A bit about my family and I. I have a 7 month old daughter (stay at home mom) and two spayed female rescue mutts. One is 12 and the other is 3. Long story short, I used to show Belgian Tervurens in conformation (AKC). I had two bitches, one ended up with juvenile cataracts and we had her spayed. The other I needed a major to finish, and loved her very much! She had issues that I didn't feel comfortable with. My goal was to eventually have my own breeding program and I just didn't feel right breeding her....she had killed a litter of kittens we had, broke a puppy's neck out of food aggression, and bitten my husbands little sister twice. I was also in the middle of moving across the country and all of these things combined forced me to talk to the breeder about giving the girls back to her. I don't like to talk about it, I wish things could have been different, but that is the short story.
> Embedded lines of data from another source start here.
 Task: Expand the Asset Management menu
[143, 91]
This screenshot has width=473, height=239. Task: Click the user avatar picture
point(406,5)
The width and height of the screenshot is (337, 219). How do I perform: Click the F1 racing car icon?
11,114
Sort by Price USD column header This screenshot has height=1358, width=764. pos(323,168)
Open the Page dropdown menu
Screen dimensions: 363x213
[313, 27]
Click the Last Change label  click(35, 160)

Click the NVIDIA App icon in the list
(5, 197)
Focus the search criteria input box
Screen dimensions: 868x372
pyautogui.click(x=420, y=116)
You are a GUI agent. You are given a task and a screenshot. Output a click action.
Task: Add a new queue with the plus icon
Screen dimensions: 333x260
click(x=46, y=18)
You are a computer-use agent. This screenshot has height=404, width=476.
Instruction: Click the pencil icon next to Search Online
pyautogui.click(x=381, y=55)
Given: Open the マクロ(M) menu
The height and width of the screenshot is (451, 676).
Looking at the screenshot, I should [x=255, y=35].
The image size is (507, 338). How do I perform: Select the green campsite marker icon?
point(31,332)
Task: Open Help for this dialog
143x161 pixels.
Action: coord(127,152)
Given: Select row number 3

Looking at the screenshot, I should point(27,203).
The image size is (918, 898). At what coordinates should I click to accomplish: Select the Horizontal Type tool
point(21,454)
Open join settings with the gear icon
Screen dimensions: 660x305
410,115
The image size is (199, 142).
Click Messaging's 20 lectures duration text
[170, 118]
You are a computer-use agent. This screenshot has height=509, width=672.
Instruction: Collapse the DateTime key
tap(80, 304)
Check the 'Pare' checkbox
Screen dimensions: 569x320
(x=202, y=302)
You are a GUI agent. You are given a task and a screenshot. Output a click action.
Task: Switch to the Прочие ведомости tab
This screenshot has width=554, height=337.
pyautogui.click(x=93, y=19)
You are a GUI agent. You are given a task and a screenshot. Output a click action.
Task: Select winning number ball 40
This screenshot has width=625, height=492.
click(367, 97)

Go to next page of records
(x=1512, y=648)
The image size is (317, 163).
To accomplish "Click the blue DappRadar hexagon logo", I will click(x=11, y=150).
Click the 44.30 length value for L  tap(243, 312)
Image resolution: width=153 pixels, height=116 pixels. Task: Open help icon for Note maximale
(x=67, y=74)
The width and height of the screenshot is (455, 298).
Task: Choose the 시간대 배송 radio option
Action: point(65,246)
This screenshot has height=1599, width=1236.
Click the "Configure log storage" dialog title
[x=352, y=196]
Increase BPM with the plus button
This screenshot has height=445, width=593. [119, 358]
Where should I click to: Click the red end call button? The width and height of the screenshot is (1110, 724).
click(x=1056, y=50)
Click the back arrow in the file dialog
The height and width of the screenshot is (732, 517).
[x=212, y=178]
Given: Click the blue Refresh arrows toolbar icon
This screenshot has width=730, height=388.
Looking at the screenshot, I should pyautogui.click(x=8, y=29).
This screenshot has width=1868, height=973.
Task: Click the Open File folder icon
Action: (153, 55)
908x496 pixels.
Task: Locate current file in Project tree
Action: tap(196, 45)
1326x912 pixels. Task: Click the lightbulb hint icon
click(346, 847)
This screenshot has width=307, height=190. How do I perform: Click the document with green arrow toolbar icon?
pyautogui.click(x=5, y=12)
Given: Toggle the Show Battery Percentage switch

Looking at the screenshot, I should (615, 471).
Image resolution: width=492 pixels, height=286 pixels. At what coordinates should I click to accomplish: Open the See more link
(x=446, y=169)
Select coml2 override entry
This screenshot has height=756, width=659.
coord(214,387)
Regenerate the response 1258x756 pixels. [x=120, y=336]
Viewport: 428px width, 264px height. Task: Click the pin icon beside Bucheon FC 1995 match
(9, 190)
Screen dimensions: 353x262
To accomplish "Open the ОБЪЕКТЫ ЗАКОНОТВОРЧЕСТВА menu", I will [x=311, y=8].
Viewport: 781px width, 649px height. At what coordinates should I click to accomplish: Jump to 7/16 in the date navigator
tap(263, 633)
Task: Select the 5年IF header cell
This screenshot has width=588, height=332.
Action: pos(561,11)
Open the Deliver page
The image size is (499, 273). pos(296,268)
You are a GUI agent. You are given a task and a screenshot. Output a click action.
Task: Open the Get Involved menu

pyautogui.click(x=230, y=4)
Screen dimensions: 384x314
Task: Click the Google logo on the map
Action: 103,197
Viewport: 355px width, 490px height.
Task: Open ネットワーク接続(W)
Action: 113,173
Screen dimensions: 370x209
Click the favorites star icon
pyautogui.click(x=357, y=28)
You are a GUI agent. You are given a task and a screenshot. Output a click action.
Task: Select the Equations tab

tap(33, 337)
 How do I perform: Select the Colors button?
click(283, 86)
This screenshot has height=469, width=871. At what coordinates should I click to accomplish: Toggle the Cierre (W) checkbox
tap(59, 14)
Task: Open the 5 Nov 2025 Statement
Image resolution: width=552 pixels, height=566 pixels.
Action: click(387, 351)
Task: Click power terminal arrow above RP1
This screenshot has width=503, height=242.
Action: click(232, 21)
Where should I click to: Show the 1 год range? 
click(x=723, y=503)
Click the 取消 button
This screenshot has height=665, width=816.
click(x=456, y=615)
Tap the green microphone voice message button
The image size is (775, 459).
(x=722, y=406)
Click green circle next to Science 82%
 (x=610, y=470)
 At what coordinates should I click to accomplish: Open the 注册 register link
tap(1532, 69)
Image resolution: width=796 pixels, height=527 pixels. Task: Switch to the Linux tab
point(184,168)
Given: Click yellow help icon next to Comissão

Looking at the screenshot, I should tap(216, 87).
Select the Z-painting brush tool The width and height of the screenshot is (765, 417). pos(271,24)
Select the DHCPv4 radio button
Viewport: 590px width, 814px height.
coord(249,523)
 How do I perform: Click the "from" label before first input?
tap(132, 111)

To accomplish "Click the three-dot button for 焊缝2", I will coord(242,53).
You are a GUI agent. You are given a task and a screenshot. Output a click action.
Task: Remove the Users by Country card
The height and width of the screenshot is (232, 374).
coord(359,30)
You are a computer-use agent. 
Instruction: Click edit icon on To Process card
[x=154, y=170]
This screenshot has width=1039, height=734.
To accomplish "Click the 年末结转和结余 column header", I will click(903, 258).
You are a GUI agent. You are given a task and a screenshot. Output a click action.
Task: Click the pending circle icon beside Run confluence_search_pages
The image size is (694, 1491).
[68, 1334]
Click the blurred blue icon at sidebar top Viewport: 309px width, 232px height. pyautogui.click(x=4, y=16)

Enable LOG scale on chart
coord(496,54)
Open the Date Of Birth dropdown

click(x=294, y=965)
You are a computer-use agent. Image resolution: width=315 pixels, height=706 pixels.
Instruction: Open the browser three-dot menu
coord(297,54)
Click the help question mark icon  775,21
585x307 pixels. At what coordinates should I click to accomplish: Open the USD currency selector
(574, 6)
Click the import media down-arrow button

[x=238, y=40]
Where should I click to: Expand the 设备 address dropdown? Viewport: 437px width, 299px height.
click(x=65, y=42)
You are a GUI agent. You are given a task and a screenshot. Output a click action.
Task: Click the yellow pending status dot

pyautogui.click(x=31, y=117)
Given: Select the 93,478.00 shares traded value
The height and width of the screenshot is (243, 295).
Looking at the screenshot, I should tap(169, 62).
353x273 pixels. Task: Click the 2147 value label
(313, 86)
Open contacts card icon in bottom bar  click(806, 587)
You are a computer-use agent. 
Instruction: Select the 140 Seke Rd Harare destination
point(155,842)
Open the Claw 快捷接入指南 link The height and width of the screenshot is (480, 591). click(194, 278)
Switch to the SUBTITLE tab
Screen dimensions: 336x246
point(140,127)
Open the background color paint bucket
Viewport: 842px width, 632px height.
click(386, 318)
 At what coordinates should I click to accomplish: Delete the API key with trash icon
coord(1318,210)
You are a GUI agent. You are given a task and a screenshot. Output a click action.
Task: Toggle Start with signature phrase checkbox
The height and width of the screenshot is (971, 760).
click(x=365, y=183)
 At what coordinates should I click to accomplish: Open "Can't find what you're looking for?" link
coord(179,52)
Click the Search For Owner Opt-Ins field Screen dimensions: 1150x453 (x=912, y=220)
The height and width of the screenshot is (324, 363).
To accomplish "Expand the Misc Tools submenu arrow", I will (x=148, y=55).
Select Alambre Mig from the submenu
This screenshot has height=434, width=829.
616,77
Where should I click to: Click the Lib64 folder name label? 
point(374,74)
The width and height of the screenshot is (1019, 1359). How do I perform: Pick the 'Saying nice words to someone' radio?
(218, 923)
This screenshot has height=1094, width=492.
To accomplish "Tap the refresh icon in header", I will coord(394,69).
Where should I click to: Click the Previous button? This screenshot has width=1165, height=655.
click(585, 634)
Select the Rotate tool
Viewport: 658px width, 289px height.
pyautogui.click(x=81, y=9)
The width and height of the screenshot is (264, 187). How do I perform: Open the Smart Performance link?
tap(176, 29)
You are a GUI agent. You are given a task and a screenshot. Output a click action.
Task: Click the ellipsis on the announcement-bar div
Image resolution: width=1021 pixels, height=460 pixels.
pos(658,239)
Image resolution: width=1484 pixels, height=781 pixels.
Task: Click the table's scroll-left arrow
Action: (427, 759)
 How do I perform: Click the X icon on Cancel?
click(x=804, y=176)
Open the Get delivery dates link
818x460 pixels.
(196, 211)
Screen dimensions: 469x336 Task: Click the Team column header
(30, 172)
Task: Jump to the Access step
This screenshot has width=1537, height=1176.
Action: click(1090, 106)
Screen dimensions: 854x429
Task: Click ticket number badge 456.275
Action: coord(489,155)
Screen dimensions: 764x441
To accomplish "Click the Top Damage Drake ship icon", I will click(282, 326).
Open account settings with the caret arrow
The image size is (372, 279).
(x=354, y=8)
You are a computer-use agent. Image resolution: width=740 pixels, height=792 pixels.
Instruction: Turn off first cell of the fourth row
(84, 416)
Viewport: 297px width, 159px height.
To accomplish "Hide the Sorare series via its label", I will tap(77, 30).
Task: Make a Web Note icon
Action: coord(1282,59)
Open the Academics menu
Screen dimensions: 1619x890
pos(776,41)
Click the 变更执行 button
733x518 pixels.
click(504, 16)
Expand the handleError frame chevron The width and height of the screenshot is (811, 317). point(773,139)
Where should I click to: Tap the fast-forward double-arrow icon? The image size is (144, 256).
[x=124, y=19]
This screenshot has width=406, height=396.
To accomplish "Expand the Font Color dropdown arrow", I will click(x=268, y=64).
It has been 4 years and I feel like I'm ready to get out there again. But I don't have any interest in returning to the petty politics of conformation. Especially not with a GSD. I am interested in obedience, schutzhund, and agility. I showed in 4-H until I was 18 (I'm now 22) and worked with Lori Nickerson and loved her dogs, she always did well with them in OB and they were a lot of fun to watch. I plan on working with her and taking classes with her to achieve a UDX. I realize this is a lot of work! But my goal is to work with people in my community on training their dogs and I would like to have a dog to represent my training abilities. I think a GSD is perfect because of their versatility. I have never competed in Schutzhund but would love to title the dog at least to SchH1. I am looking for a breeder that can understand that although I am not an expert in this area I am very willing to learn and am excited to learn. My husband is a police officer and is working towards becoming a K9 officer, so we often go to the police dog trainings and it is really great to watch. I also like the idea of having a protection dog because I am home with my daughter all the time without my husband. 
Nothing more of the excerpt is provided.